*** INPUT ROWS ***
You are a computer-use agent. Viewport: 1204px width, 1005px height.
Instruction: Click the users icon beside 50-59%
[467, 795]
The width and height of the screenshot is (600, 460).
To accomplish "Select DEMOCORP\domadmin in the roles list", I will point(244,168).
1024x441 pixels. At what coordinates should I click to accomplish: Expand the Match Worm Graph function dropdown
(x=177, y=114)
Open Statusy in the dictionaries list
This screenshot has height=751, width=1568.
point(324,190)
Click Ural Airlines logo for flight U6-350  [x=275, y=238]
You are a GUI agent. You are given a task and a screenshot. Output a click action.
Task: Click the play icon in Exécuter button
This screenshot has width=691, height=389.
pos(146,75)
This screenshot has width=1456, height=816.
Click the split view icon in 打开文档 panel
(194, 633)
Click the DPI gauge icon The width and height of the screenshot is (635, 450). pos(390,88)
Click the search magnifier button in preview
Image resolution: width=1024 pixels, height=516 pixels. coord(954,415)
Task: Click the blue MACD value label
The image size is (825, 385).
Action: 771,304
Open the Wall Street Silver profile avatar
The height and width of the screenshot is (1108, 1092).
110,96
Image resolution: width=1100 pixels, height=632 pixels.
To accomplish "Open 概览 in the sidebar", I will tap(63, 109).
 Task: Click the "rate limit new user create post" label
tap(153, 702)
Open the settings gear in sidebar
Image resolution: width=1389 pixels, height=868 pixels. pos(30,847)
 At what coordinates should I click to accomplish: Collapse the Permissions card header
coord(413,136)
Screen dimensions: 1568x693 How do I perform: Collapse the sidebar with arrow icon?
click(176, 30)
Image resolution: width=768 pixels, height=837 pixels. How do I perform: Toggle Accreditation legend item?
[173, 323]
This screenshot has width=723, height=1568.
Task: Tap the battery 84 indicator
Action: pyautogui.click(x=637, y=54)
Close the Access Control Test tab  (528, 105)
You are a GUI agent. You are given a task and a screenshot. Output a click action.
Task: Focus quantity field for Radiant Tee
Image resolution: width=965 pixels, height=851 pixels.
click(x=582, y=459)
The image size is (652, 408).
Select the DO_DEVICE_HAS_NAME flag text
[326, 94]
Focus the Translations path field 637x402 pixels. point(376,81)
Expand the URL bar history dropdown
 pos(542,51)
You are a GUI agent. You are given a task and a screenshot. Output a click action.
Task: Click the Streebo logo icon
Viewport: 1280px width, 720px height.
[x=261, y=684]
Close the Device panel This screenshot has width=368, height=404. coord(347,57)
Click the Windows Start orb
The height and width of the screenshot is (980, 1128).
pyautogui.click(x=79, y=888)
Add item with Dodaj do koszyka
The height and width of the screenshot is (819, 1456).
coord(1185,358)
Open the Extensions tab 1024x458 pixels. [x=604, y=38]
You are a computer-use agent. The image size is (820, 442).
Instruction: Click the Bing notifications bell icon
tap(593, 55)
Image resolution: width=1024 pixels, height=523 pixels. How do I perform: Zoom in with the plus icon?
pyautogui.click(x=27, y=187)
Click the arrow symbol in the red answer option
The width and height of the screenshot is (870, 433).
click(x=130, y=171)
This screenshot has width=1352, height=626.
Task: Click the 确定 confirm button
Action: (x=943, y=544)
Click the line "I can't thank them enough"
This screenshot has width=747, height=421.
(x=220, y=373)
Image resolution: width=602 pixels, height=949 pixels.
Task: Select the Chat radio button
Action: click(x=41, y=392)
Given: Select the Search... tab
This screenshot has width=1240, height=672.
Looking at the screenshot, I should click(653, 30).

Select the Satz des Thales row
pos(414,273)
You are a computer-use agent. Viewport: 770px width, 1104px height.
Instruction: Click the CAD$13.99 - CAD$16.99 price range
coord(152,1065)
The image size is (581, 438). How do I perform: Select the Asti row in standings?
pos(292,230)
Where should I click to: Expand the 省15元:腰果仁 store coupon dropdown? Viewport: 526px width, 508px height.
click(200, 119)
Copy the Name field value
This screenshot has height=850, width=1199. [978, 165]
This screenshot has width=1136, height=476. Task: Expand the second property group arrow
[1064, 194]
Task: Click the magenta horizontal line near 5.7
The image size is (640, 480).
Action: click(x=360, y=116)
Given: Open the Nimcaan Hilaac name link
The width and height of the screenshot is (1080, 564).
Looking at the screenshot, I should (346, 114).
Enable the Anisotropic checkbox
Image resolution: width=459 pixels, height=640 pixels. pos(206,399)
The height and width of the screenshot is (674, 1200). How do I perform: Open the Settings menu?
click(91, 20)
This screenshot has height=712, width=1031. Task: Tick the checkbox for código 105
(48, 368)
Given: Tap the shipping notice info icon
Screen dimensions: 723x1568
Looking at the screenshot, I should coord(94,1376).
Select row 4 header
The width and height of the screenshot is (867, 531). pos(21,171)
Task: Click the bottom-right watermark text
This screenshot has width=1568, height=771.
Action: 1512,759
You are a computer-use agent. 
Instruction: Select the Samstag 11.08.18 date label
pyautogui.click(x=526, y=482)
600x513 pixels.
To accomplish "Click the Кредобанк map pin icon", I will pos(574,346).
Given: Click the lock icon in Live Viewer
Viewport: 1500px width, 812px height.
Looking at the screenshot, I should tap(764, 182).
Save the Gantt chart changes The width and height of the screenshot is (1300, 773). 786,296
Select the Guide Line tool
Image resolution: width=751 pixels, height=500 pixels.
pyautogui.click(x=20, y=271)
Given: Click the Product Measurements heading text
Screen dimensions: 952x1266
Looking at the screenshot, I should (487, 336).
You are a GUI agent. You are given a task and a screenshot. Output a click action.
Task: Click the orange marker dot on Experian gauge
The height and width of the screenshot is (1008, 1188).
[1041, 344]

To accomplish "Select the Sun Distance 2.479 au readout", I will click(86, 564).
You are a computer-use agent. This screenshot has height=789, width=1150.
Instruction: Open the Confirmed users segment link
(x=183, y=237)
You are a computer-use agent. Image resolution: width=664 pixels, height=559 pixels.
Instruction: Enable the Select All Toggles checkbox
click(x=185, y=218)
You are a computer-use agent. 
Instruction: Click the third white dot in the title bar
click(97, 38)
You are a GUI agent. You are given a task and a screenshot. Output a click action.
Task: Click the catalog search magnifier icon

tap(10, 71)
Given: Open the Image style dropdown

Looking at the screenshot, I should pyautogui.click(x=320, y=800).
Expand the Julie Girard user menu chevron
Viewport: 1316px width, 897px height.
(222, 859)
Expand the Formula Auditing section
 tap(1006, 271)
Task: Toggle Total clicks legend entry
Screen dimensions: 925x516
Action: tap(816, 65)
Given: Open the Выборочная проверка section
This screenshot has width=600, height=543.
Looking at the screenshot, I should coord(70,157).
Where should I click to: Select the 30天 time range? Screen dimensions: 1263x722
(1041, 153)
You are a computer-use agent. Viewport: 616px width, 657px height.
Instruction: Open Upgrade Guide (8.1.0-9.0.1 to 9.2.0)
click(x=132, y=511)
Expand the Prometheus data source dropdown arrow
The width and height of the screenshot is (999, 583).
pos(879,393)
***
» **WHAT IS ASKED**: Edit the material between the lines holding "Click the line" and "pos(414,273)", inclusive, by changing "row" to "entry". Return those lines with nothing else altered.

» **CORRECT RESPONSE**:
Click the line "I can't thank them enough"
This screenshot has width=747, height=421.
(x=220, y=373)
Image resolution: width=602 pixels, height=949 pixels.
Task: Select the Chat radio button
Action: click(x=41, y=392)
Given: Select the Search... tab
This screenshot has width=1240, height=672.
Looking at the screenshot, I should click(653, 30).

Select the Satz des Thales entry
pos(414,273)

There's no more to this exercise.